- [Supplied material]:
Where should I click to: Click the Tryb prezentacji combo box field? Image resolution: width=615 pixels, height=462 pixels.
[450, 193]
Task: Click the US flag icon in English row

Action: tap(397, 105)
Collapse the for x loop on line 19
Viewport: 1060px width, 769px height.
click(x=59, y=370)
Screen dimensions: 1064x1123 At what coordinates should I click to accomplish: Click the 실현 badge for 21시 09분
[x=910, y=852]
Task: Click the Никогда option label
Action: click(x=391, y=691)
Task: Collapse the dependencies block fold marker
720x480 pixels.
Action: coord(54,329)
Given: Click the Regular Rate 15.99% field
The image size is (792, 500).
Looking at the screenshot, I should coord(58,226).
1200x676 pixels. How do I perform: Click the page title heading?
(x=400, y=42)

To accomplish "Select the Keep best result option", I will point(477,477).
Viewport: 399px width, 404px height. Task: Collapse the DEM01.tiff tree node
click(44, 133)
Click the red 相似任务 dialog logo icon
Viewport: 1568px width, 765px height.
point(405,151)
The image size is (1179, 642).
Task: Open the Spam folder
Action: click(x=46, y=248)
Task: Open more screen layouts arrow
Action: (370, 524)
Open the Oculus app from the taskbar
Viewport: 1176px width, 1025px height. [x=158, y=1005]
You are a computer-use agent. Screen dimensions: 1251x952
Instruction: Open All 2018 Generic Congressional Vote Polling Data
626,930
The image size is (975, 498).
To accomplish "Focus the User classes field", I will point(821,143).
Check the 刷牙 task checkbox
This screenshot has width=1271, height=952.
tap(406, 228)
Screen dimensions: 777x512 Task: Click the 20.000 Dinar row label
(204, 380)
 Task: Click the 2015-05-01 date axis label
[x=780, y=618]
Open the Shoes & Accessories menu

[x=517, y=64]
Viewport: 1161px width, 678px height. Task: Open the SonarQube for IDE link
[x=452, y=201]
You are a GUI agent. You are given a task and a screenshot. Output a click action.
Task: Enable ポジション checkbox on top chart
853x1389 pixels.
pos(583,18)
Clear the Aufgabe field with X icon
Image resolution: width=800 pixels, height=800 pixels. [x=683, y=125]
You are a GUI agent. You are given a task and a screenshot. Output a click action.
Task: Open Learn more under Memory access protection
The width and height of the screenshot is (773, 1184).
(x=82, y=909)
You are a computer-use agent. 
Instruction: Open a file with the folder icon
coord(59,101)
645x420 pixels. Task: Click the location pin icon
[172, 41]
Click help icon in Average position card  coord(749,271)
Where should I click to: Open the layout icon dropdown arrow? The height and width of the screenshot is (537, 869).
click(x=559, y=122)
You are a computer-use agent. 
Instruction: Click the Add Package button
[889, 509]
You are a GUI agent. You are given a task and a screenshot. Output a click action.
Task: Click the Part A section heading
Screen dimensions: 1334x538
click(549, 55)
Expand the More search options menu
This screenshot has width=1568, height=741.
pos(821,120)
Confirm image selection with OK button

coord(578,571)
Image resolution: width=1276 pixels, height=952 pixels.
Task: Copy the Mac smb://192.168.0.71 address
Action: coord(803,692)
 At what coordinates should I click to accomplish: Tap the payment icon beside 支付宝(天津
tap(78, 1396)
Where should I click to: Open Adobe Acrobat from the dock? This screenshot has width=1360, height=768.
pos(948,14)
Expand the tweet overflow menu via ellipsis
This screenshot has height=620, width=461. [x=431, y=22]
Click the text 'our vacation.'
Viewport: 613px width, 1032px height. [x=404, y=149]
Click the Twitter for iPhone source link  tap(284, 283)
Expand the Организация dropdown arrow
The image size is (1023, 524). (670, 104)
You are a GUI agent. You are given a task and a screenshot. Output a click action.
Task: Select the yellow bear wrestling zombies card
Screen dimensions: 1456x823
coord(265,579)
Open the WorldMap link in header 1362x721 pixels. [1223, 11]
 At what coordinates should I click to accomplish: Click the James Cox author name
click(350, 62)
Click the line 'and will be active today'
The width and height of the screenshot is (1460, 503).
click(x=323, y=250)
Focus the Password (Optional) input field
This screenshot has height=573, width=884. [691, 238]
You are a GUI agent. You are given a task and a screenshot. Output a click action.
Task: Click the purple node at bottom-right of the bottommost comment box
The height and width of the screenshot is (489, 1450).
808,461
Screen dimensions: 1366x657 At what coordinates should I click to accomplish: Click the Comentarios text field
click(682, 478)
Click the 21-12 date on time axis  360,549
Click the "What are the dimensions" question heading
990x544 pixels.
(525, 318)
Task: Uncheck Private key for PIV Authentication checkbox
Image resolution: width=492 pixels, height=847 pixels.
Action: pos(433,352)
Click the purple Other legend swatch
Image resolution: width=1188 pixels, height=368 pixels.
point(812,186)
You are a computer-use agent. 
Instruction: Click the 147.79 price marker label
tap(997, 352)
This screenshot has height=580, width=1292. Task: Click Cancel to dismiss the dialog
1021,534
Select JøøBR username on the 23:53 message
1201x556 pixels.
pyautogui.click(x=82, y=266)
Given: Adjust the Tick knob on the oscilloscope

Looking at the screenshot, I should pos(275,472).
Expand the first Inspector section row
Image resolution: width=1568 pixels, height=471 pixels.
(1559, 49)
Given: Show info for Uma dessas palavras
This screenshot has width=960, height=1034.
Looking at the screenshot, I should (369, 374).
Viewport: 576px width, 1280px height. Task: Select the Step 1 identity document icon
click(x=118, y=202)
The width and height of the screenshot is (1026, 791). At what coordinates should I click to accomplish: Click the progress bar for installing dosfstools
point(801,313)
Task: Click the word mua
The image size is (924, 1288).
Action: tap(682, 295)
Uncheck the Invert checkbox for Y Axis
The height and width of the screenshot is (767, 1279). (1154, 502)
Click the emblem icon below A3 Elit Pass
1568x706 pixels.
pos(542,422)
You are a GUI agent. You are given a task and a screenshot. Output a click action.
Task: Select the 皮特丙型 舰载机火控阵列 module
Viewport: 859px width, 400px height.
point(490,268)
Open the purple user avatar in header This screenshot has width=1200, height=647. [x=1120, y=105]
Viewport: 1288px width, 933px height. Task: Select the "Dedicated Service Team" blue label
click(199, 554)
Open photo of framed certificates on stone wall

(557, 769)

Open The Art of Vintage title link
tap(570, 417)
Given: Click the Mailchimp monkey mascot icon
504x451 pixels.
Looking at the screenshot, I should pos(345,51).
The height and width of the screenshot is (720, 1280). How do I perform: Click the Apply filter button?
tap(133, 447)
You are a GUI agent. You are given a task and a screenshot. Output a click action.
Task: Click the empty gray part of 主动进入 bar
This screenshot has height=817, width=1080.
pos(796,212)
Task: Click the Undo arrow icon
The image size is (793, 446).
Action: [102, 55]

- [What is needed]: Each entry needs to be given again exactly as it stands.

- [Solution]:
Where should I click to: Click the Tryb prezentacji combo box field? Image resolution: width=615 pixels, height=462 pixels.
[450, 193]
Task: Click the US flag icon in English row

Action: tap(397, 105)
Collapse the for x loop on line 19
Viewport: 1060px width, 769px height.
click(x=59, y=370)
Screen dimensions: 1064x1123 At what coordinates should I click to accomplish: Click the 실현 badge for 21시 09분
[x=910, y=852]
Task: Click the Никогда option label
Action: click(x=391, y=691)
Task: Collapse the dependencies block fold marker
720x480 pixels.
Action: coord(54,329)
Given: Click the Regular Rate 15.99% field
The image size is (792, 500).
Looking at the screenshot, I should coord(58,226).
1200x676 pixels. How do I perform: Click the page title heading?
(x=400, y=42)

To accomplish "Select the Keep best result option", I will point(477,477).
Viewport: 399px width, 404px height. Task: Collapse the DEM01.tiff tree node
click(44, 133)
Click the red 相似任务 dialog logo icon
Viewport: 1568px width, 765px height.
point(405,151)
The image size is (1179, 642).
Task: Open the Spam folder
Action: click(x=46, y=248)
Task: Open more screen layouts arrow
Action: (370, 524)
Open the Oculus app from the taskbar
Viewport: 1176px width, 1025px height. [x=158, y=1005]
You are a computer-use agent. Screen dimensions: 1251x952
Instruction: Open All 2018 Generic Congressional Vote Polling Data
626,930
The image size is (975, 498).
To accomplish "Focus the User classes field", I will point(821,143).
Check the 刷牙 task checkbox
This screenshot has width=1271, height=952.
tap(406, 228)
Screen dimensions: 777x512 Task: Click the 20.000 Dinar row label
(204, 380)
 Task: Click the 2015-05-01 date axis label
[x=780, y=618]
Open the Shoes & Accessories menu

[x=517, y=64]
Viewport: 1161px width, 678px height. Task: Open the SonarQube for IDE link
[x=452, y=201]
You are a GUI agent. You are given a task and a screenshot. Output a click action.
Task: Enable ポジション checkbox on top chart
853x1389 pixels.
pos(583,18)
Clear the Aufgabe field with X icon
Image resolution: width=800 pixels, height=800 pixels. [x=683, y=125]
You are a GUI agent. You are given a task and a screenshot. Output a click action.
Task: Open Learn more under Memory access protection
The width and height of the screenshot is (773, 1184).
(x=82, y=909)
You are a computer-use agent. 
Instruction: Open a file with the folder icon
coord(59,101)
645x420 pixels. Task: Click the location pin icon
[172, 41]
Click help icon in Average position card  coord(749,271)
Where should I click to: Open the layout icon dropdown arrow? The height and width of the screenshot is (537, 869).
click(x=559, y=122)
You are a computer-use agent. 
Instruction: Click the Add Package button
[889, 509]
You are a GUI agent. You are given a task and a screenshot. Output a click action.
Task: Click the Part A section heading
Screen dimensions: 1334x538
click(549, 55)
Expand the More search options menu
This screenshot has width=1568, height=741.
pos(821,120)
Confirm image selection with OK button

coord(578,571)
Image resolution: width=1276 pixels, height=952 pixels.
Task: Copy the Mac smb://192.168.0.71 address
Action: coord(803,692)
 At what coordinates should I click to accomplish: Tap the payment icon beside 支付宝(天津
tap(78, 1396)
Where should I click to: Open Adobe Acrobat from the dock? This screenshot has width=1360, height=768.
pos(948,14)
Expand the tweet overflow menu via ellipsis
This screenshot has height=620, width=461. [x=431, y=22]
Click the text 'our vacation.'
Viewport: 613px width, 1032px height. [x=404, y=149]
Click the Twitter for iPhone source link  tap(284, 283)
Expand the Организация dropdown arrow
The image size is (1023, 524). (670, 104)
You are a GUI agent. You are given a task and a screenshot. Output a click action.
Task: Select the yellow bear wrestling zombies card
Screen dimensions: 1456x823
coord(265,579)
Open the WorldMap link in header 1362x721 pixels. [1223, 11]
 At what coordinates should I click to accomplish: Click the James Cox author name
click(350, 62)
Click the line 'and will be active today'
The width and height of the screenshot is (1460, 503).
click(x=323, y=250)
Focus the Password (Optional) input field
This screenshot has height=573, width=884. [691, 238]
You are a GUI agent. You are given a task and a screenshot. Output a click action.
Task: Click the purple node at bottom-right of the bottommost comment box
The height and width of the screenshot is (489, 1450).
808,461
Screen dimensions: 1366x657 At what coordinates should I click to accomplish: Click the Comentarios text field
click(682, 478)
Click the 21-12 date on time axis  360,549
Click the "What are the dimensions" question heading
990x544 pixels.
(525, 318)
Task: Uncheck Private key for PIV Authentication checkbox
Image resolution: width=492 pixels, height=847 pixels.
Action: pos(433,352)
Click the purple Other legend swatch
Image resolution: width=1188 pixels, height=368 pixels.
point(812,186)
You are a computer-use agent. 
Instruction: Click the 147.79 price marker label
tap(997, 352)
This screenshot has height=580, width=1292. Task: Click Cancel to dismiss the dialog
1021,534
Select JøøBR username on the 23:53 message
1201x556 pixels.
pyautogui.click(x=82, y=266)
Given: Adjust the Tick knob on the oscilloscope

Looking at the screenshot, I should pos(275,472).
Expand the first Inspector section row
Image resolution: width=1568 pixels, height=471 pixels.
(1559, 49)
Given: Show info for Uma dessas palavras
This screenshot has width=960, height=1034.
Looking at the screenshot, I should (369, 374).
Viewport: 576px width, 1280px height. Task: Select the Step 1 identity document icon
click(x=118, y=202)
The width and height of the screenshot is (1026, 791). At what coordinates should I click to accomplish: Click the progress bar for installing dosfstools
point(801,313)
Task: Click the word mua
The image size is (924, 1288).
Action: tap(682, 295)
Uncheck the Invert checkbox for Y Axis
The height and width of the screenshot is (767, 1279). (1154, 502)
Click the emblem icon below A3 Elit Pass
1568x706 pixels.
pos(542,422)
You are a GUI agent. You are given a task and a screenshot. Output a click action.
Task: Select the 皮特丙型 舰载机火控阵列 module
Viewport: 859px width, 400px height.
point(490,268)
Open the purple user avatar in header This screenshot has width=1200, height=647. [x=1120, y=105]
Viewport: 1288px width, 933px height. Task: Select the "Dedicated Service Team" blue label
click(199, 554)
Open photo of framed certificates on stone wall

(557, 769)

Open The Art of Vintage title link
tap(570, 417)
Given: Click the Mailchimp monkey mascot icon
504x451 pixels.
Looking at the screenshot, I should pos(345,51).
The height and width of the screenshot is (720, 1280). How do I perform: Click the Apply filter button?
tap(133, 447)
You are a GUI agent. You are given a task and a screenshot. Output a click action.
Task: Click the empty gray part of 主动进入 bar
This screenshot has height=817, width=1080.
pos(796,212)
Task: Click the Undo arrow icon
The image size is (793, 446).
Action: [102, 55]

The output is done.